Reviewer has chosen not to be AnonymousOverall Impression:
AcceptTechnical Quality of the paper:
Clear noveltyData availability:
All used and produced data are FAIR and openly available in established data repositoriesLength of the manuscript:
The length of this manuscript is about right
Summary of paper in a few sentences (summary of changes and improvements for
second round reviews):
This paper discusses data science education, mostly for the non-computer scientists. A direct experience of the author is presented and discussed in detail. Also, the course is analysed with respect to the Bloom taxonomy, and positioned in comparison with data science courses offered by other institutions.
Reasons to accept:
This paper discusses a topic which is of high importance to the whole data science community, i.e., cross-disciplinary data science education. I believe this gives an important contribution to the ongoing process of establishment of data science education.
Reasons to reject:
My biggest concern is about Section 7, which is rather short and could be developed more. I miss a proper comparison between the courses mentioned in that section and the course described in the paper. Moreover, I believe that it should be possible to find out a slightly larger number of courses to compare with.

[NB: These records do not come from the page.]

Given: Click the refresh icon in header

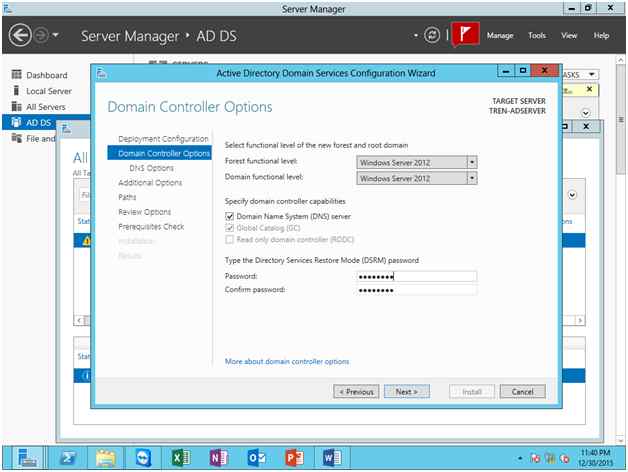Looking at the screenshot, I should [432, 35].
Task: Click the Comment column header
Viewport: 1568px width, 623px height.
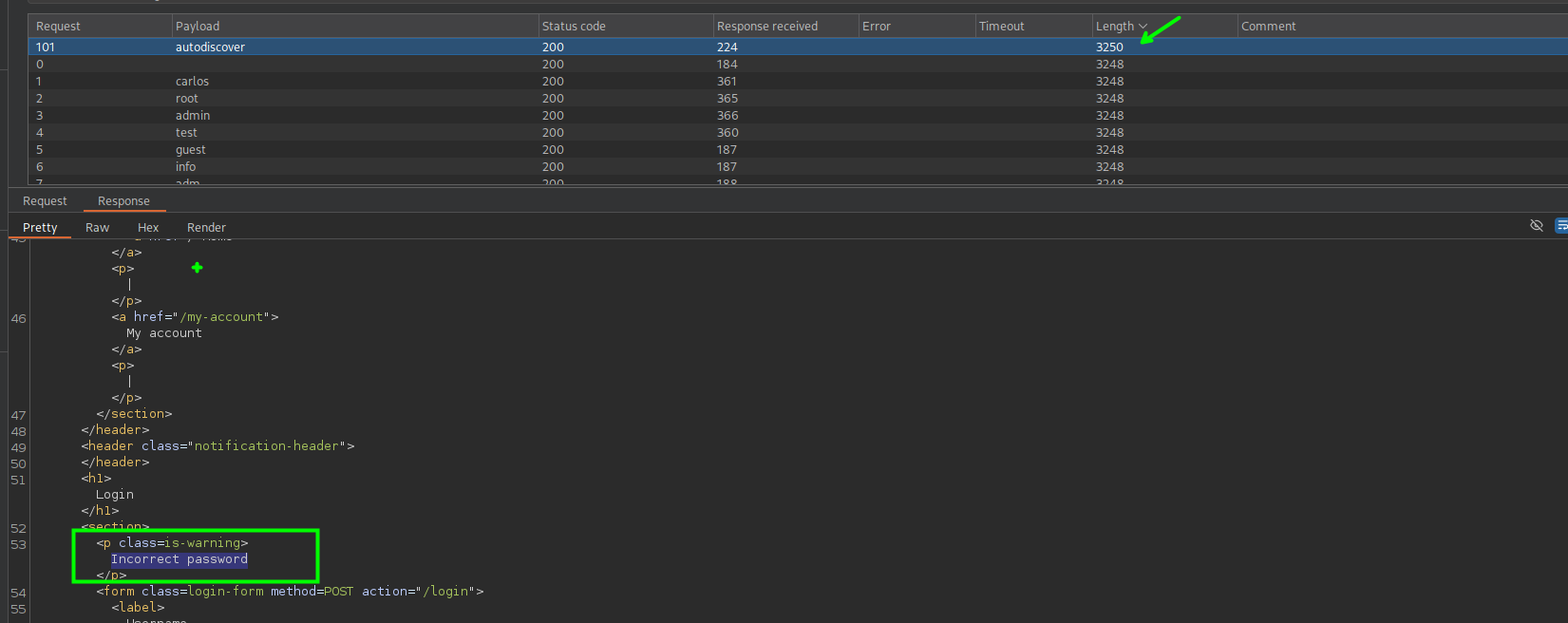Action: pyautogui.click(x=1268, y=27)
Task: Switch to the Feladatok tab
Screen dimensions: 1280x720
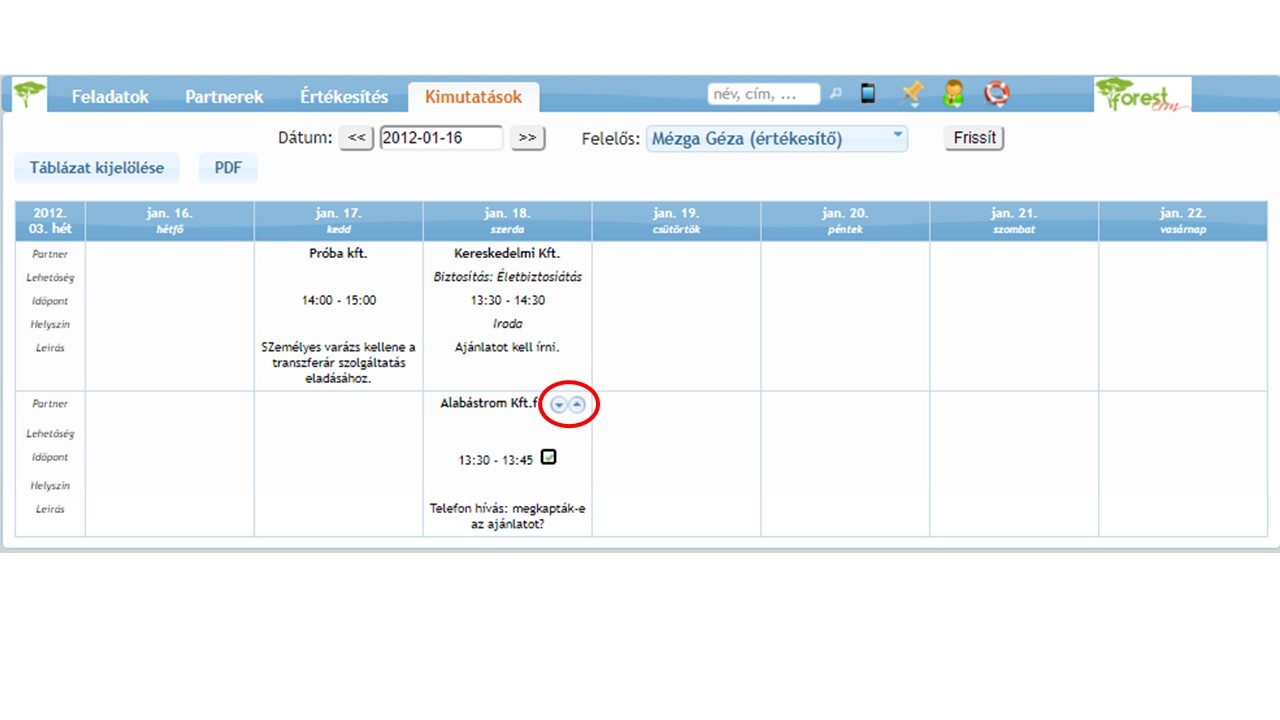Action: [x=110, y=97]
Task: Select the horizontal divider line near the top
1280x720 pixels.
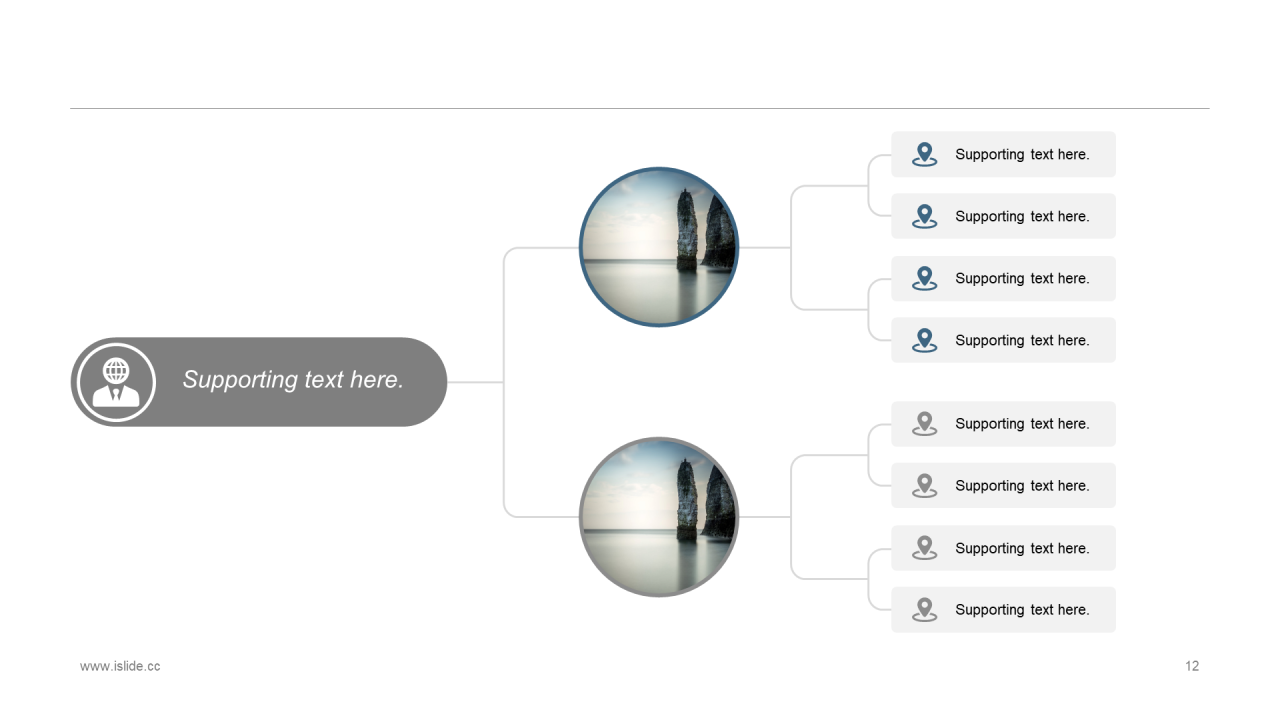Action: click(x=640, y=108)
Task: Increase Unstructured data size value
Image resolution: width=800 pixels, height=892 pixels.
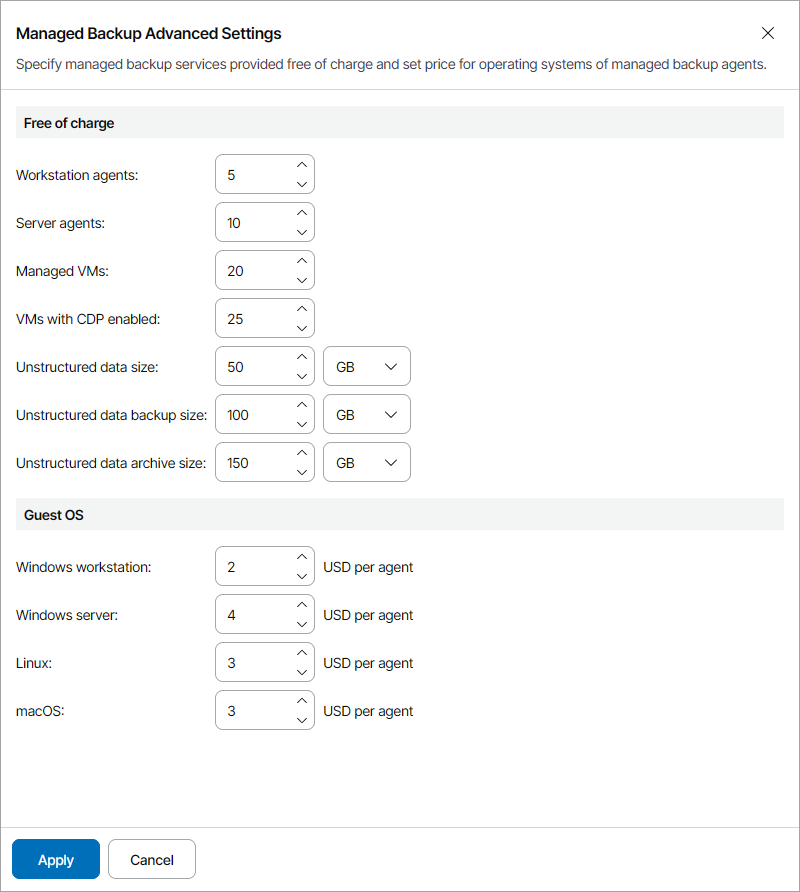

Also, looking at the whole paper, Section 5 describes the Data Science Research Projects, Section 6 the Course Evaluation and Students' Feedback, so Section 8 (Lessons Learnt and Societal Implications) seems to follow more naturally than Section 7.
Thus, I propose to merge Section 2 and Section 7.
Moreover, despite the author changes, it is still more of an 'experience' rather than a 'position' paper. I suggest the authors to emphasize more their position.